A Uvalde Pediatrician Gave Gut-Wrenching Testimony About What He Saw The Day Of The Shooting

“I know I’ll never forget what I saw that day," Roy Guerrero told Congress while giving gutting and graphic testimony about the school shooting.

Roy Guerrero, a pediatrician in Uvalde, Texas, who rushed to treat wounded children after the mass shooting at Robb Elementary School, gave gut-wrenching testimony before Congress on Wednesday, as he described the horrific injuries on the third- and fourth-grade students.

“I know I’ll never forget what I saw that day,” Guerrero said during the emotional hearing on gun violence.

Guerrero testified that he raced to Uvalde Memorial Hospital after getting a text message from a colleague at the San Antonio Trauma Center about the shooting. When he reached the hospital, the pediatrician, who had himself attended Robb Elementary, recalled hearing parents desperately yelling out their children's names and begging for information outside the building.

“Those mothers’ cries, I will never get out of my head,” Guerrero said.

He also gave a graphic and gutting account of what he witnessed as he walked through the emergency room that day.

“Two children whose bodies had been pulverized by bullets fired at them, decapitated, whose flesh had been ripped apart that the only clue to their identities was the blood-splattered cartoon clothes still clinging to them,” he said. They were, he added, “clinging for life and finding none.”

On May 24, pediatrician Roy Guerrero expected children to come in with coughs, grazes, and ankle sprains—instead he responded to a deadly school shooting in Uvalde, TX. Today, he is calling on politicians and leaders to do everything they can to keep our children safe.

Twitter: @OversightDems

The shooter killed 19 children and two teachers during the rampage.

Guerrero testified that he examined some of the wounded victims. He also saw a little girl he had previously treated and known all her life, 11-year-old Miah Cerrillo.

He said he saw "sweet Miah" sitting in the hospital in shock, her body shaking. Miah previously told CNN that she had smeared her classmate’s blood all over her, pretending to be dead as she feared the shooter’s return.

“The white Lilo & Stitch shirt that she wore was covered in blood, and her shoulder was bleeding from a shrapnel injury,” Guerrero recalled.
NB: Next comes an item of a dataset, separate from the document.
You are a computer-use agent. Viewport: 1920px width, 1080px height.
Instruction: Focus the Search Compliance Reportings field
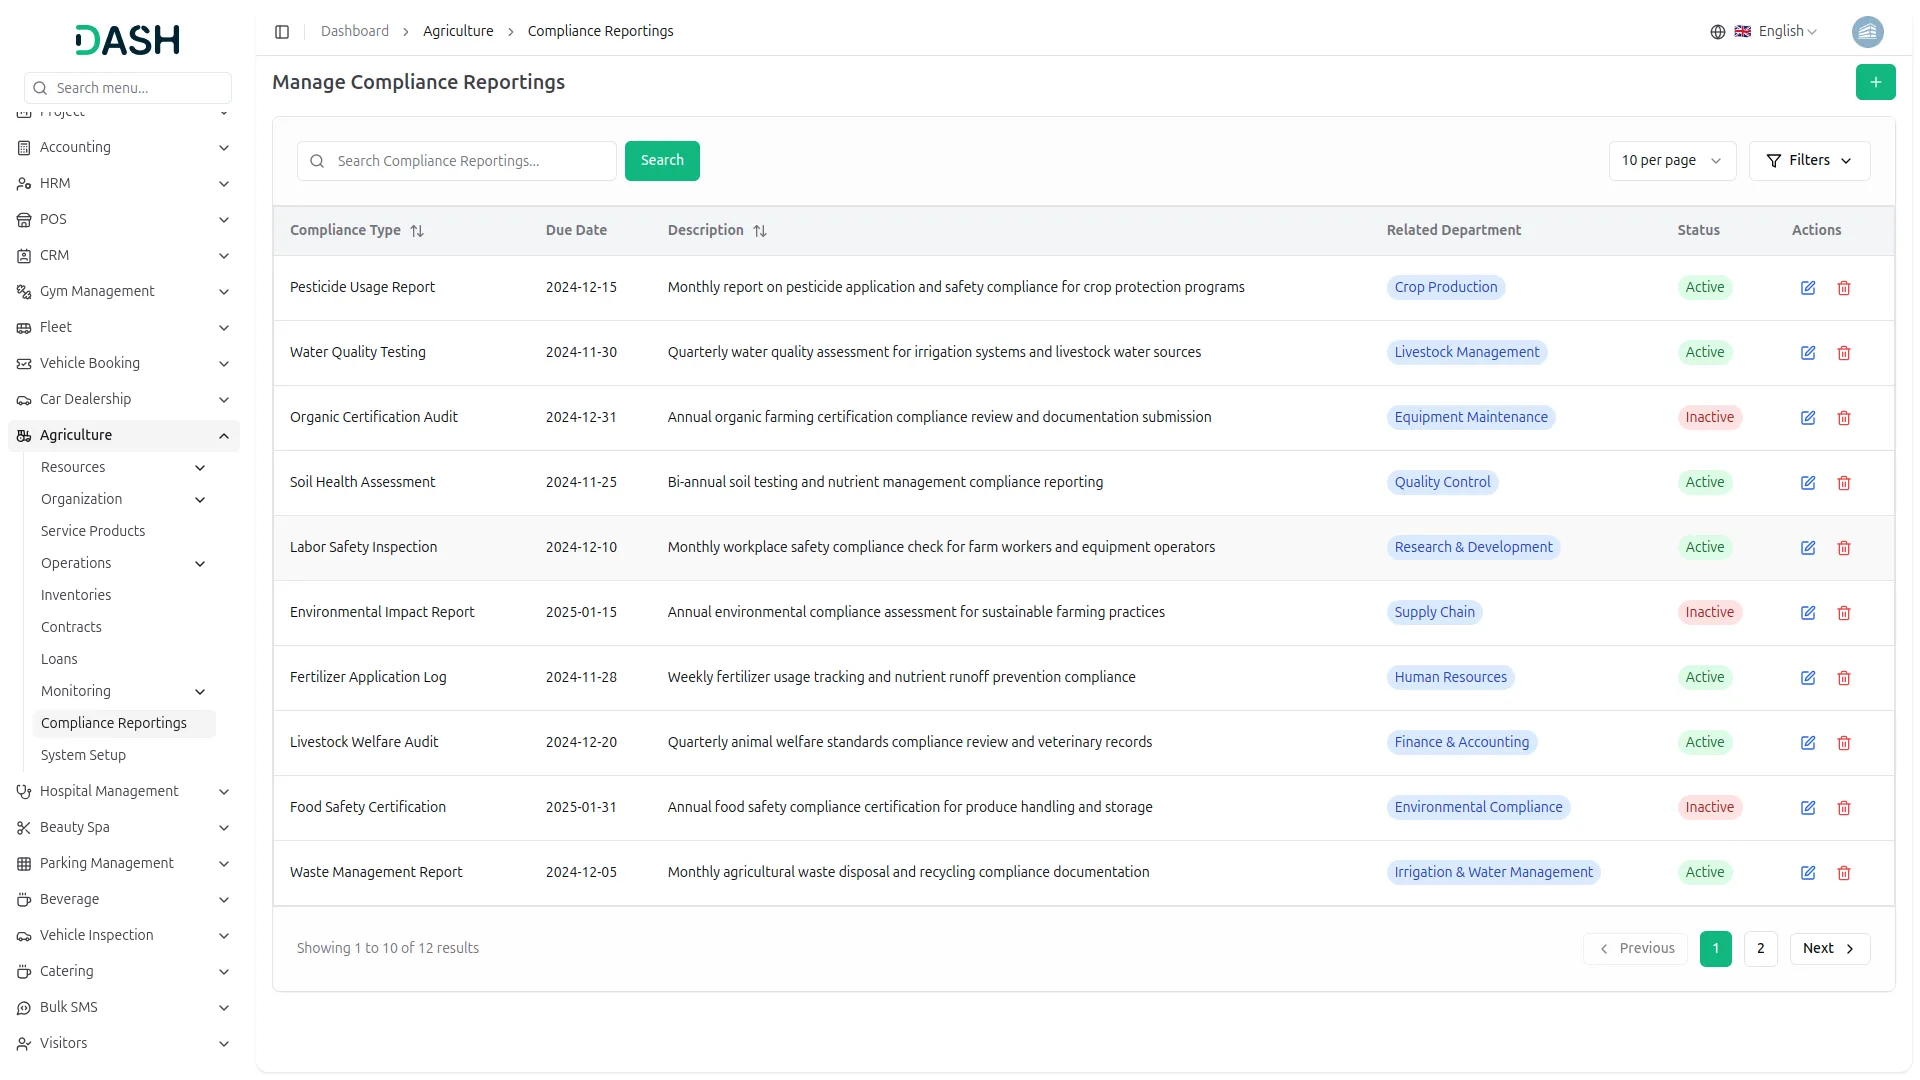coord(470,161)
In previously recorded testimony shown to Congress on Wednesday, Miah described the gunman entering her classroom and shooting her teacher and her friend who was right next to her.

“I thought he was going to come back to the room so I grabbed [the classmate's] blood and put it all over me,” Miah said.

She testified that she did not feel safe at school anymore.

“I don’t want it to happen again," Miah said.

When the unthinkable happened at Robb Elementary, fourth-grader Miah Cerrillo displayed bravery that should never be expected from a child, covering herself in her classmate’s blood and playing dead. This is what she wants the world to know:

Twitter: @OversightDems

The testimony from gun violence survivors and victims' families came as Congress is scheduled to vote on H.R. 7910, the Protecting Our Kids Act, on Wednesday, which would raise the purchasing age of semi-automatic guns from 18 to 21 and require background checks on all firearm sales among other gun safety gun control measures.

Felix Rubio and Kimberly Rubio, whose 10-year-old daughter, Alexandria Rubio, was killed in the Uvalde shooting, urged Congress to take action on gun violence and specifically asked for a ban on assault rifles and high-capacity magazines, along with stricter background checks, the repeal of gun manufacturer’s immunity, and to raise the purchasing age of assault rifles to 21.

“We understand that for some reason, to some people, to people with money, to people who fund political campaigns, that guns are more important than children,” a teary-eyed Kimberly Rubio testified at the hearing. “At this moment, we ask for progress.”

Rubio closed her statement with an appeal to mothers who might be listening to the day’s hearing.

“Somewhere out there there's a mom listening to our testimony, thinking ‘I can't even imagine their pain,’ not knowing that our reality will one day be hers — unless we act now," she said.

The hearing took place as Attorney General Merrick Garland announced details of the Department of Justice’s review of law enforcement’s response to the Uvalde shooting.

Local police agencies have come under fire for the changing narrative of their response to the mass shooting, as well as the disclosure that officers waited for more than an hour before entering the classroom that the shooter had barricaded himself in, even as the children were calling 911 from the inside.

“We have been promised, ensured, and welcomed with respect to cooperation by every level of law enforcement — state, federal, and local,” Garland said on Wednesday. “We don’t expect any problems.”

Justice Department officials will visit the school and interview witnesses, families, law enforcement, and school officials, Garland said. The department will release a report to the public once the review — made at the request of Uvalde Mayor Don McLaughlin — is completed.

“Innocent children all over the country today are dead because laws and policy allows people to buy weapons before they’re legally old enough to even buy a pack of beer," Guerrero said in his testimony. “They’re dead because restrictions have been allowed to lapse.”